(Work order)
Locate, in the data below, the line that contains "Instruction: Move stage up with Vor arrow" and the line that contains "Task: Select the 用户列表 tab"; reproduce exactly those two lines and every line between them, nothing more.

(Exercise materials)

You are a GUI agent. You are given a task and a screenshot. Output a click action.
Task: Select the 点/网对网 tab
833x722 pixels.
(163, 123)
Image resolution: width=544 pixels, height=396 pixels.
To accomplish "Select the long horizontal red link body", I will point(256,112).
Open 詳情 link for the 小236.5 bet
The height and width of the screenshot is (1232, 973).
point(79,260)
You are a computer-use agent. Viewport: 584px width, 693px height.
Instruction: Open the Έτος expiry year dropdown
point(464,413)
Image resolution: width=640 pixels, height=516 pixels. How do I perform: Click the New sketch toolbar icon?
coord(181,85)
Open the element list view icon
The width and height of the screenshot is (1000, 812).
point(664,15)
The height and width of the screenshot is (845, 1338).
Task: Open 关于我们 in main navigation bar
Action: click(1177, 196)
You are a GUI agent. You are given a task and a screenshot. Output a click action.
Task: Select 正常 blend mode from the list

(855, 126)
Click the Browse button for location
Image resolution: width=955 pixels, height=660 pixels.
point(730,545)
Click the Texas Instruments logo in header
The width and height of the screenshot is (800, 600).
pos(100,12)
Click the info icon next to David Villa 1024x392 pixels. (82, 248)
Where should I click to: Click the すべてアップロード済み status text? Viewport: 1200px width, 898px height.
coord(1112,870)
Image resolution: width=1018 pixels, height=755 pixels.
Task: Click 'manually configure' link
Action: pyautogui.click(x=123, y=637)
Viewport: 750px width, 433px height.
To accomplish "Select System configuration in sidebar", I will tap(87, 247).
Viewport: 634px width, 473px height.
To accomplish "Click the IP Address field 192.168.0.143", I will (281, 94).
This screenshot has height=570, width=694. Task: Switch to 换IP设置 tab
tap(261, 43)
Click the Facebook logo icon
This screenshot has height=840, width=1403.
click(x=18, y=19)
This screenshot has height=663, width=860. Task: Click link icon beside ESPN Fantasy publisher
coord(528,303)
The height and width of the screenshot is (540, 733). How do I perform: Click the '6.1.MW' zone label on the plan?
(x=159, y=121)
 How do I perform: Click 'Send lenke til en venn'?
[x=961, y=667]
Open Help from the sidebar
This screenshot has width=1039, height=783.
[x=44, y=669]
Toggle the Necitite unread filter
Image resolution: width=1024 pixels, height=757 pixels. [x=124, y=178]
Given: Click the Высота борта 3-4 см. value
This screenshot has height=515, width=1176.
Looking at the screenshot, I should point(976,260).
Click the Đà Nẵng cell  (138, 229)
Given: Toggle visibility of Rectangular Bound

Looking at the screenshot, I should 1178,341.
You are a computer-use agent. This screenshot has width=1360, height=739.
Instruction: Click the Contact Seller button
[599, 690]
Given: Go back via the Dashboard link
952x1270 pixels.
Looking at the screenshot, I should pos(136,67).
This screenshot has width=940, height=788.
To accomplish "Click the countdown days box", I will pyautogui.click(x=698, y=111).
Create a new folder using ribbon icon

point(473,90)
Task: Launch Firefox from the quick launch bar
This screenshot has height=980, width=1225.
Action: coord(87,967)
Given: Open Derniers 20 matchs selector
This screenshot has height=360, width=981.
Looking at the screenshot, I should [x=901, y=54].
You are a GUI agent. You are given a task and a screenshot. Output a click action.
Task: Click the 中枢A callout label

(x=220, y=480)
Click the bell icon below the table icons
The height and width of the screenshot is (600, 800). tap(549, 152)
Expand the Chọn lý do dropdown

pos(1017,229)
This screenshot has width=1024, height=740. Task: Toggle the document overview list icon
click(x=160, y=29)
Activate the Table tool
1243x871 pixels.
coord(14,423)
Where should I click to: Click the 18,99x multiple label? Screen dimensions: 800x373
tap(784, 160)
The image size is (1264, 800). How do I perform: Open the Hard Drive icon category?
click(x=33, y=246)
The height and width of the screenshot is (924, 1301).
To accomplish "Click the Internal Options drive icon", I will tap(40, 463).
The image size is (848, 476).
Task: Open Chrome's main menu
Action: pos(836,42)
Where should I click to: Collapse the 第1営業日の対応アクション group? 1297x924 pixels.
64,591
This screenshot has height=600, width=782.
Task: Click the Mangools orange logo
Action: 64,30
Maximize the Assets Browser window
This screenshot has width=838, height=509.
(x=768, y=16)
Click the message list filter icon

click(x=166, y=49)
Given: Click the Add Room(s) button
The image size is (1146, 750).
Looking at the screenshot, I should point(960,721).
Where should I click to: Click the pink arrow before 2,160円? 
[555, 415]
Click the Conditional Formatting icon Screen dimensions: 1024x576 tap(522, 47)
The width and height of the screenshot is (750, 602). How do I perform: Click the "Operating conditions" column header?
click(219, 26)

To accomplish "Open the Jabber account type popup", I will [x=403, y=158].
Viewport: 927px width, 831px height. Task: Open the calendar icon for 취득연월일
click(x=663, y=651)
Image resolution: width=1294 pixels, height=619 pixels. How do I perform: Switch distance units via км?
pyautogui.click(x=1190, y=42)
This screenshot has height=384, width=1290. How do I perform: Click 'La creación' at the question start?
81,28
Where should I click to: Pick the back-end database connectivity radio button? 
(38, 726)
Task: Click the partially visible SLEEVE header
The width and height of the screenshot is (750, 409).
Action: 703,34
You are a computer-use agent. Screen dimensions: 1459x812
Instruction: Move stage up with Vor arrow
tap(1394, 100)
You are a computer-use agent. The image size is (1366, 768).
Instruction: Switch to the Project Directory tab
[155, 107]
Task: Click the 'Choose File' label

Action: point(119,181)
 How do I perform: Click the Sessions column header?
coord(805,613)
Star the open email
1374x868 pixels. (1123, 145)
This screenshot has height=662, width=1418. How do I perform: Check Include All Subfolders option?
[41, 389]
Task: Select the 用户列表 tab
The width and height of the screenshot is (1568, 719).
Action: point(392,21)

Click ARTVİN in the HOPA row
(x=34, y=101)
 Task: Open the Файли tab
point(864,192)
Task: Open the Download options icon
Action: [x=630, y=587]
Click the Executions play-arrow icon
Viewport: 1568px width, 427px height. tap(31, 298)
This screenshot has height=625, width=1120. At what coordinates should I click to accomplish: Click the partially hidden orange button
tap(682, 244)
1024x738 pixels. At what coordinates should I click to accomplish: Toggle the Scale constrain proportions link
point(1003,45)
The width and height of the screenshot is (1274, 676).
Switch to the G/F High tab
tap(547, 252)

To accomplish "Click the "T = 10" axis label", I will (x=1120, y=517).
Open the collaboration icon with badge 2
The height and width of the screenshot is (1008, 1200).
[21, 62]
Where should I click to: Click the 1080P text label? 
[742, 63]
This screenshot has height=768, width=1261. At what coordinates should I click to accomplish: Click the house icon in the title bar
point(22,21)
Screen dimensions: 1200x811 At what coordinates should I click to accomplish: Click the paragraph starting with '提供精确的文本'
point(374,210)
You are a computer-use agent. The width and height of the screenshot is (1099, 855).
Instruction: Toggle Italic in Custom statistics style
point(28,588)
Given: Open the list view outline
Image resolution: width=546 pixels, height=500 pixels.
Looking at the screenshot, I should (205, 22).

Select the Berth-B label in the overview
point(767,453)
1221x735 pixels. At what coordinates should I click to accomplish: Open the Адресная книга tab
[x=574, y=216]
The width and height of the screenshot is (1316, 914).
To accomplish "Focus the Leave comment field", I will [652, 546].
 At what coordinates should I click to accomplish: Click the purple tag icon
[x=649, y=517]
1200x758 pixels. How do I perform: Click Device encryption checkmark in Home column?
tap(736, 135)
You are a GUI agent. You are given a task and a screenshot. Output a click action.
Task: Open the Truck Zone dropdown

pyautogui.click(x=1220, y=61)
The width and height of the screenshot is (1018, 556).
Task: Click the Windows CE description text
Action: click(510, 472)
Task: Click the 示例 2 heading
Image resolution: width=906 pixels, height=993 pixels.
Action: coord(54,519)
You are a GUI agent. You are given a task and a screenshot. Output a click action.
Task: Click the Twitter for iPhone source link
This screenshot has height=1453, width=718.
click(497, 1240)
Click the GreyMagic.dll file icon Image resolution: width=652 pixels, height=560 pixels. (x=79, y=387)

(Output for this exercise)
Instruction: Move stage up with Vor arrow
tap(1394, 100)
You are a computer-use agent. The image size is (1366, 768).
Instruction: Switch to the Project Directory tab
[155, 107]
Task: Click the 'Choose File' label

Action: point(119,181)
 How do I perform: Click the Sessions column header?
coord(805,613)
Star the open email
1374x868 pixels. (1123, 145)
This screenshot has height=662, width=1418. How do I perform: Check Include All Subfolders option?
[41, 389]
Task: Select the 用户列表 tab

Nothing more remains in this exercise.